Uses of Rackspace CDN

A content delivery network (CDN) refers to clustered servers distributed around the world to ease availability and high performance. The following are some uses of Rackspace CDN:

Website acceleration

Commonly built with a mix of static objects and text, formatting like CSS, and some media components like marketing videos, websites can be CDN enabled quickly and easily. With origin-pull technology, you simply
identify a hostname and an origin and your entire site is cached and accelerated.

Application acceleration

Applications often have cacheable components, like pictures, static text, and style formatting, that can be cached on the edge node. For dynamic, non-cacheable content, Rackspace CDN finds the best route back to the origin and prefetches upcoming material to improve delivery speeds.
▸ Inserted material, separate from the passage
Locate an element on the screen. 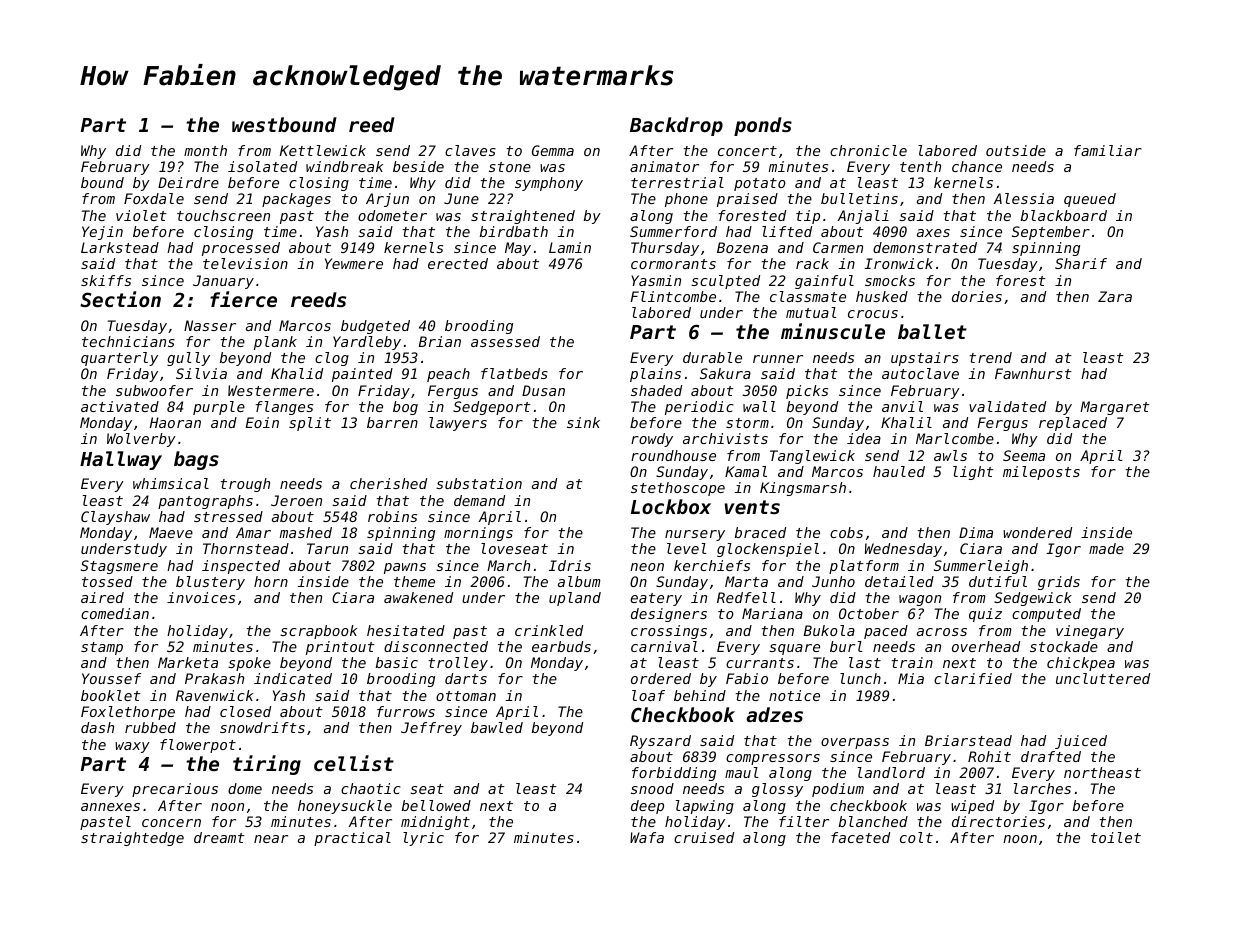 The height and width of the screenshot is (952, 1233). larches is located at coordinates (1042, 788).
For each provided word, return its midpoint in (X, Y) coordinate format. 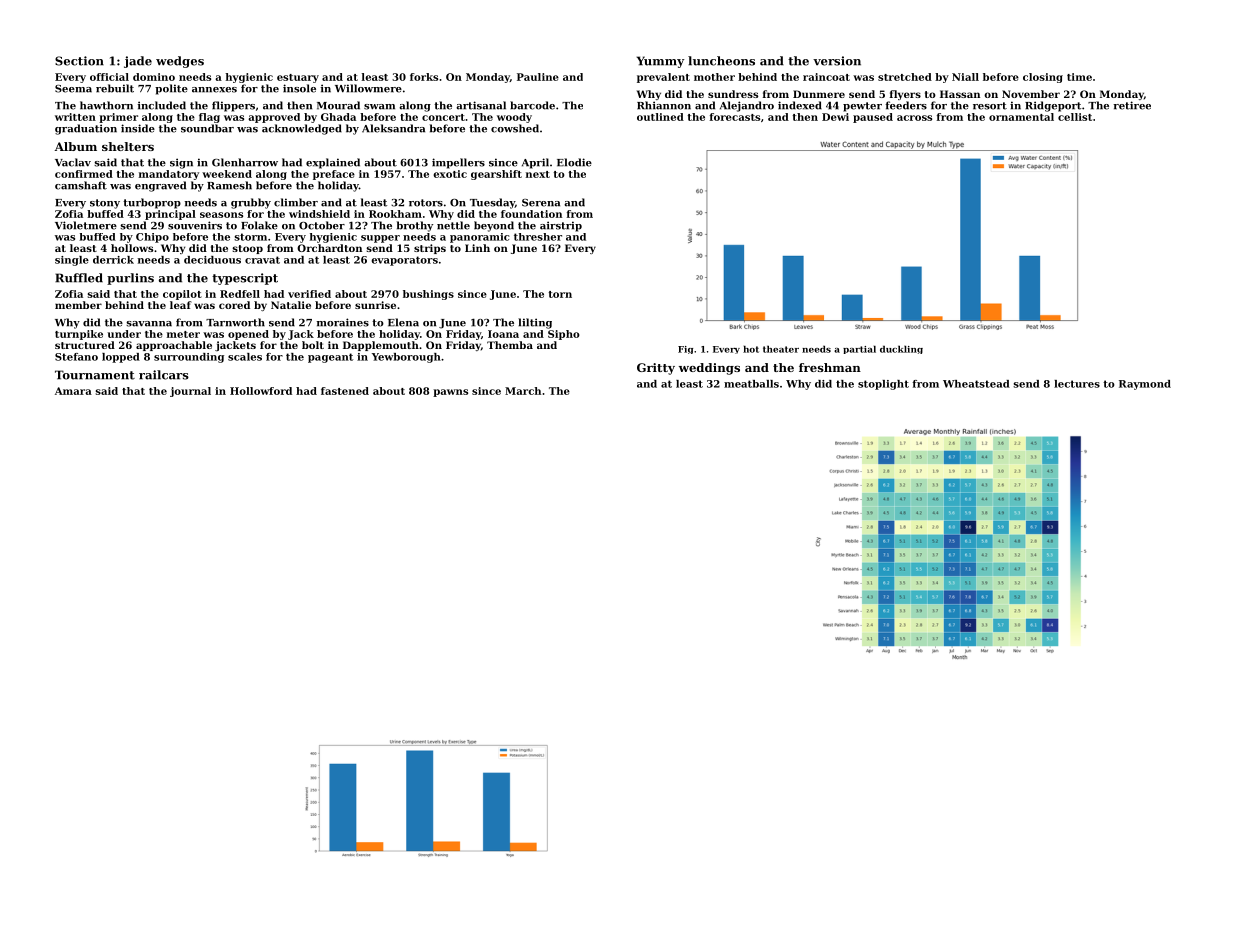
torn (560, 294)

Blogs and database-powered content

Instead of having your web servers render content for every unique visit, you can use a CDN to deliver cached content to website visitors instead. This reduces the load on your local web server and database because HTML is served near the user's location. Apart from this CPU efficiency, users also get content faster because the latency has improved.

eCommerce stores

For eCommerce stores with a variety of photos and static assets, rendering product pages can involve paying for a large amount of outgoing bandwidth. If your eCommerce platform displays images dynamically (for custom dimensions, for example), this gets even more expensive. Rackspace CDN enables you to selectively cache certain subdomains or URL patterns to edge nodes. Users get content from the edge node rather than your web servers.